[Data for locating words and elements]
"""
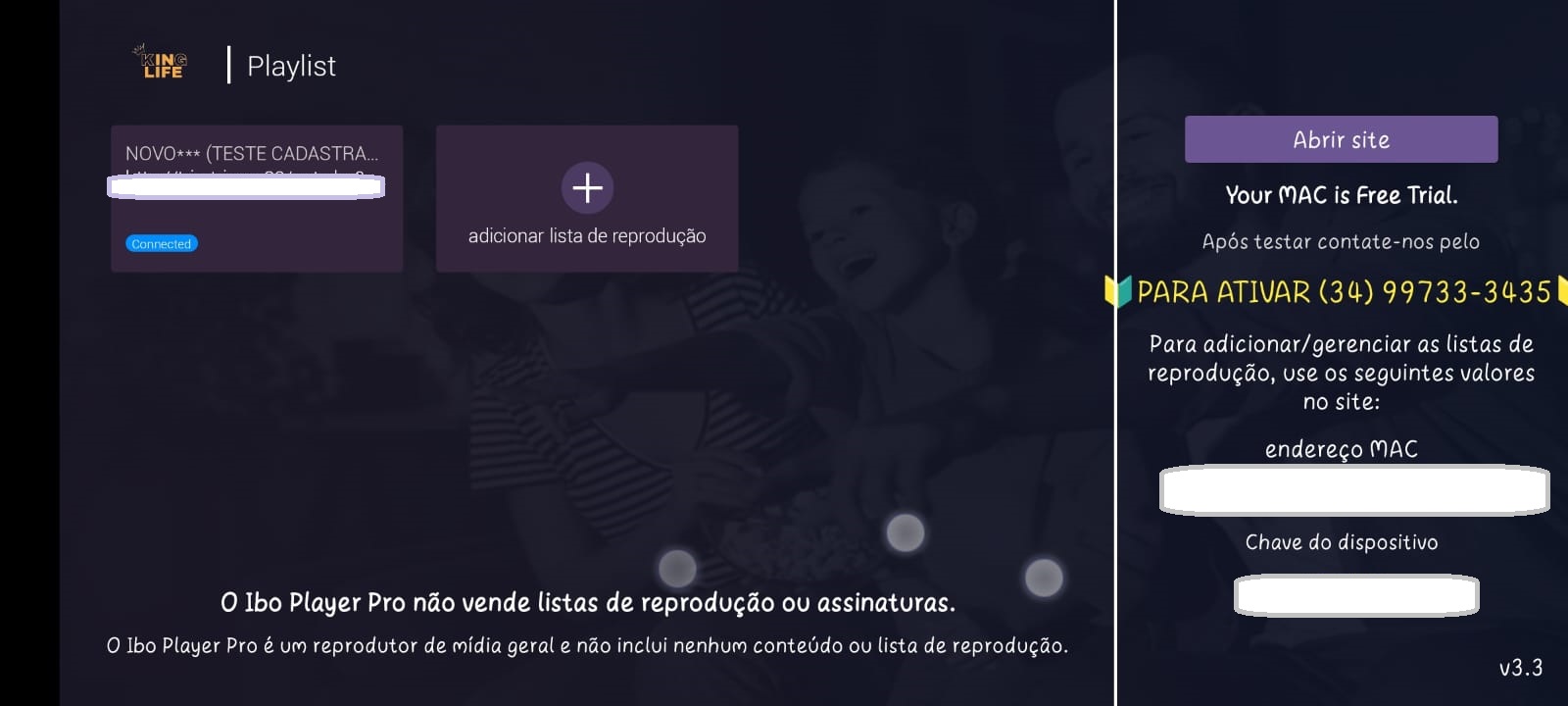Click the 'Para adicionar/gerenciar as listas' instructions
Viewport: 1568px width, 706px height.
pyautogui.click(x=1342, y=373)
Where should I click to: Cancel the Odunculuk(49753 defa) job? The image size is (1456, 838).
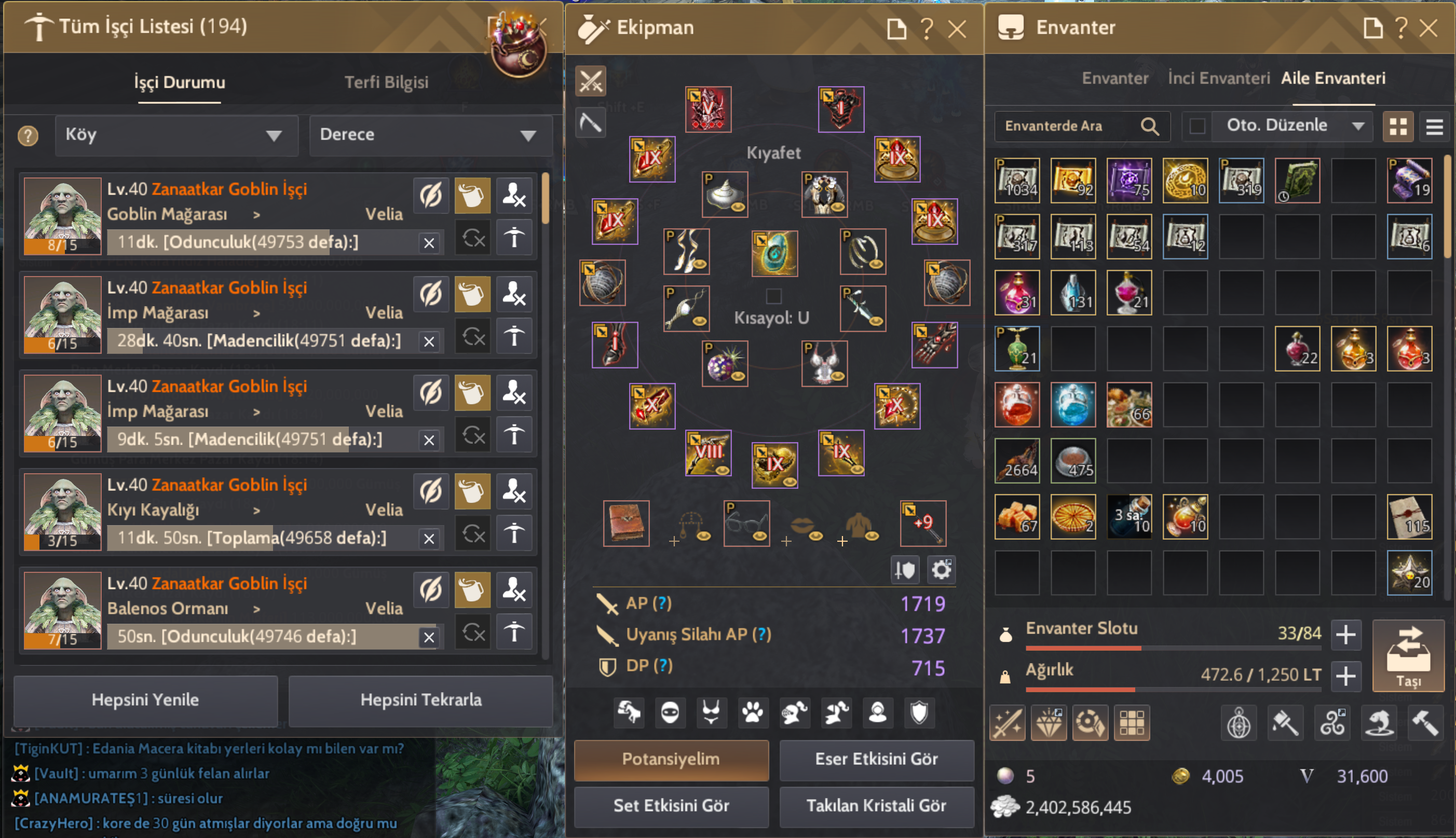429,243
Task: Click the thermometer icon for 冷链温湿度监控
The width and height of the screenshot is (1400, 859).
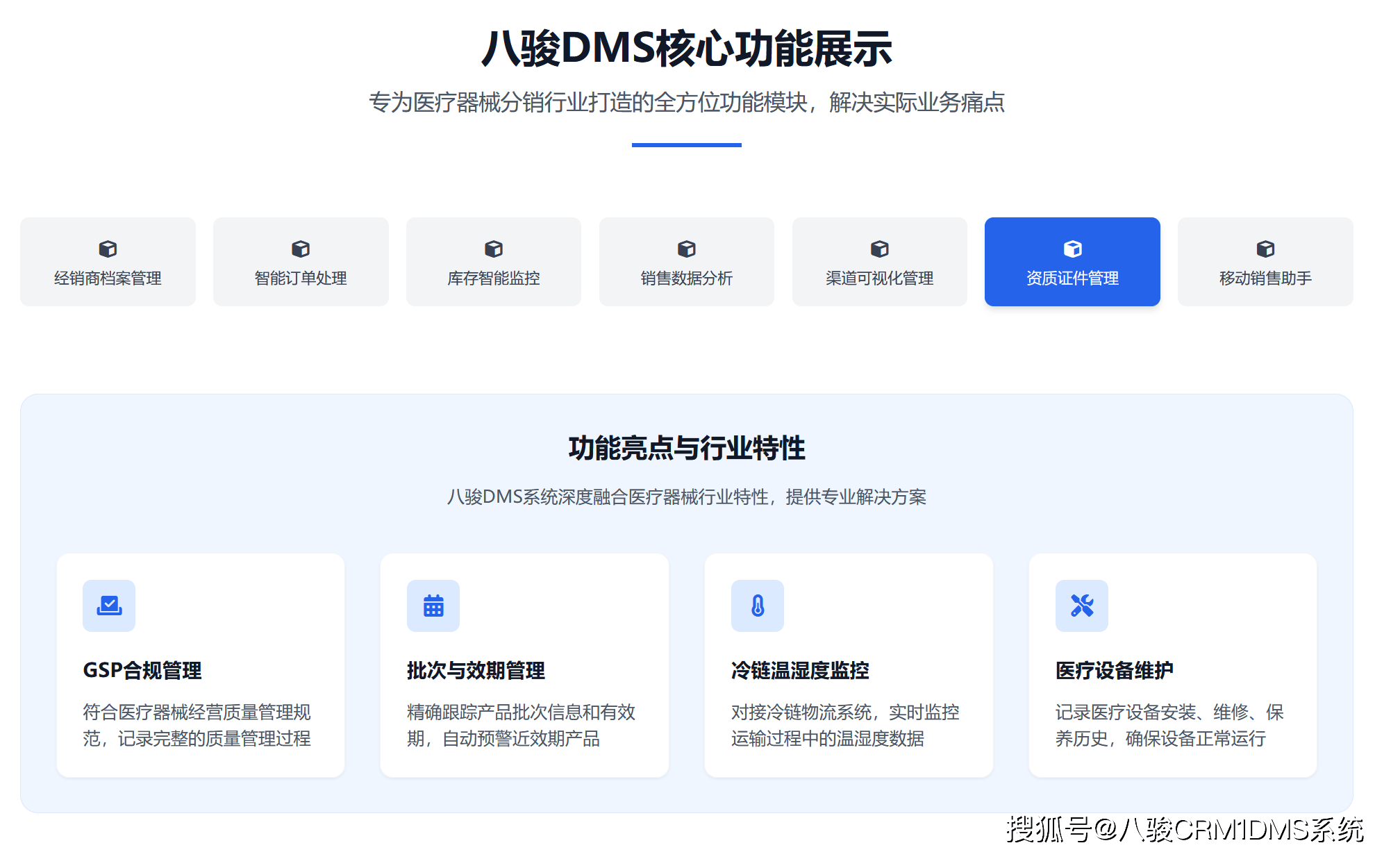Action: tap(758, 606)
"""
Copy every line of the data above word for word, leaving out the pictures.

Click the 'Para adicionar/gerenciar as listas' instructions
Viewport: 1568px width, 706px height.
pyautogui.click(x=1342, y=373)
Where should I click to: Cancel the Odunculuk(49753 defa) job? The image size is (1456, 838).
429,243
Task: Click the thermometer icon for 冷链温湿度监控
The width and height of the screenshot is (1400, 859).
Action: tap(758, 606)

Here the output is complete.